» Written problem: Reproduce the listing from the line containing "Expand the Annotations section" through the end of the listing, both included, with "screenshot" changed to "image" and everything else left unchanged.

» Material for the task:
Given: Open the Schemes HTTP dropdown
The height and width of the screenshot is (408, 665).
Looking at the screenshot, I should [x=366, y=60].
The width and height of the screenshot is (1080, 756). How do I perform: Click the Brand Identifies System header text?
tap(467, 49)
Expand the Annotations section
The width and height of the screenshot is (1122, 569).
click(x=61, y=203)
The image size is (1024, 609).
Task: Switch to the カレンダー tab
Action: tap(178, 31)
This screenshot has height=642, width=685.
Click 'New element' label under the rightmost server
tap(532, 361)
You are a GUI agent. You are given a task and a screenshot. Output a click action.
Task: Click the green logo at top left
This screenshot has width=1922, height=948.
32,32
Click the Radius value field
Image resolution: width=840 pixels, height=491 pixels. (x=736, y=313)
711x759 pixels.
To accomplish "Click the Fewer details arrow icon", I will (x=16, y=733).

» Reply to the task:
Expand the Annotations section
The width and height of the image is (1122, 569).
click(x=61, y=203)
The image size is (1024, 609).
Task: Switch to the カレンダー tab
Action: tap(178, 31)
This image has height=642, width=685.
Click 'New element' label under the rightmost server
tap(532, 361)
You are a GUI agent. You are given a task and a image. Output a click action.
Task: Click the green logo at top left
This image has width=1922, height=948.
32,32
Click the Radius value field
Image resolution: width=840 pixels, height=491 pixels. (x=736, y=313)
711x759 pixels.
To accomplish "Click the Fewer details arrow icon", I will (x=16, y=733).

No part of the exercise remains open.